Para refazer meu compromisso com a vida, largo na beira da calçada as metas-narrativas. Desconfio dos projetos globais. Incoerência entre discurso e prática me desesperam. A incapacidade de vertebrar o que acredito de coração me enoja. Criei cismas. Rio por dentro; é meu jeito de sobreviver aos ufanismos que tanto me irritavam no passado. Sei que preciso aniquilar os fantasmas que me deixaram com a sensação de ser um deus.

Para refazer meu compromisso com a vida, desisto de tentar levar a ferro e a fogo qualquer coisa. Erros me fizeram bem. Boas ações me arruinaram. Amigos me entristeceram. Desconhecidos me acolheram. Quando planejei, empaquei. Por outro lado, inesperadamente a vida deu certo sem planejamento. Sofri também com pecados. Paguei um alto preço por ser indolente. Mas, incrível, quando deixei para o dia seguinte o que deveria fazer hoje, foi bom.
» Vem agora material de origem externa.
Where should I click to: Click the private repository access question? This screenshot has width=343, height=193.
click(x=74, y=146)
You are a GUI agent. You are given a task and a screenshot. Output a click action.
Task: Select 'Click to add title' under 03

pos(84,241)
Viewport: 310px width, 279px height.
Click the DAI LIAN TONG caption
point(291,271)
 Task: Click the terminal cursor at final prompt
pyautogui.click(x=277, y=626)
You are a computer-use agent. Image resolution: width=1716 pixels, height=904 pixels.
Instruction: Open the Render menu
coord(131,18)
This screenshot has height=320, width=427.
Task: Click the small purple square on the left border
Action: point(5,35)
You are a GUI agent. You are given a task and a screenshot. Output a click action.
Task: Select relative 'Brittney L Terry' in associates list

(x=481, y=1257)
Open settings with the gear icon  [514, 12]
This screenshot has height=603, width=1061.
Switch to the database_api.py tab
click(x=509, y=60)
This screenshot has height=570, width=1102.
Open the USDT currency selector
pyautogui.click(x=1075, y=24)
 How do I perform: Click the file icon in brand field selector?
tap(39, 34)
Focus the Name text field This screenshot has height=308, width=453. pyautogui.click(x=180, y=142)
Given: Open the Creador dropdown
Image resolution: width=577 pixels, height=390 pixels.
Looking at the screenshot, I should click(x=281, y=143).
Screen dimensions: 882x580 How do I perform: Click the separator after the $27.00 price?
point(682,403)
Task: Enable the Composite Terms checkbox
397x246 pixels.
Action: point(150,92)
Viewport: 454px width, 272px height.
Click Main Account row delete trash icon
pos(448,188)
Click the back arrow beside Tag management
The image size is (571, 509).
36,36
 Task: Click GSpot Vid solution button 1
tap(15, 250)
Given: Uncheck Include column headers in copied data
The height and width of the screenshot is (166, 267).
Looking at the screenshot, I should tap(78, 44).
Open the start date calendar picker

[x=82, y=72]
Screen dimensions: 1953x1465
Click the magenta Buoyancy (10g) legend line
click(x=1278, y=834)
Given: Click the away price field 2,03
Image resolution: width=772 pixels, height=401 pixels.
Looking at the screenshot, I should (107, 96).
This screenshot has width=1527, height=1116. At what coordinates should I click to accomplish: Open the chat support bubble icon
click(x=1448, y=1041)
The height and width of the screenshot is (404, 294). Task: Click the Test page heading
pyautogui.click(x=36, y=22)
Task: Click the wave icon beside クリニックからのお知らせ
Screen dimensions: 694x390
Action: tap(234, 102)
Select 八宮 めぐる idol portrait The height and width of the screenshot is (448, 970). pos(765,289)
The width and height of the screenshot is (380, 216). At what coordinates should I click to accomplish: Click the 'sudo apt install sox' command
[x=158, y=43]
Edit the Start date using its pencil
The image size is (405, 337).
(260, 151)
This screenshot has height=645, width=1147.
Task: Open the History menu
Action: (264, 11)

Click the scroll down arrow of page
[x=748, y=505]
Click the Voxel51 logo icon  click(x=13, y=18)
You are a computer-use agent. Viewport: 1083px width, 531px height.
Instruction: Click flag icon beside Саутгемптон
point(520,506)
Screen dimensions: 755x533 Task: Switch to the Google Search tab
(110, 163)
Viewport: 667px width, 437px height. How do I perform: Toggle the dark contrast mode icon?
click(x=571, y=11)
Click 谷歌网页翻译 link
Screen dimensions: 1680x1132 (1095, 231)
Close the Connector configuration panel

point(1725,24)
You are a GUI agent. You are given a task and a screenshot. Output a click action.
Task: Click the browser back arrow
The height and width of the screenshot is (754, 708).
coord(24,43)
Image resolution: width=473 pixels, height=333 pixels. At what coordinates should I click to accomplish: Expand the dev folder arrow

Para refazer meu compromisso com a vida, quero ser leve como a pluma que escapou da asa do cisne, denso como o ruço que cobre a madrugada, escuro como a noite tropical sem lua, e transparente como o mar do Mediterrâneo. Hei de aprender a não discursar. Almejo ser mais enfático mas só em ternura; mais brando em afirmações. Pretendo rearrumar minha oratória. Quero voltar a olhar para o nada, como as crianças; a entrecortar frases com longas pausas, como os monges; a ritualizar os instantes, como os namorados.

Para refazer meu compromisso com a vida, espero envelhecer sem casmurrice. Acolher as doidices dos jovens, lembrando de como as minhas faziam sentido. Celebrar cada manhã como uma ressurreição. Aguardar o pôr-do-sol como uma grávida anseia pelo primeiro choro do filho. Plácido como um lago entre duas montanhas, espero encarar a morte. E que não reste nenhuma nesga de frustração em minha alma. E que eu descanse no sábado final com um sorriso maroto, sorriso de quem foi embora dizendo: valeu viver.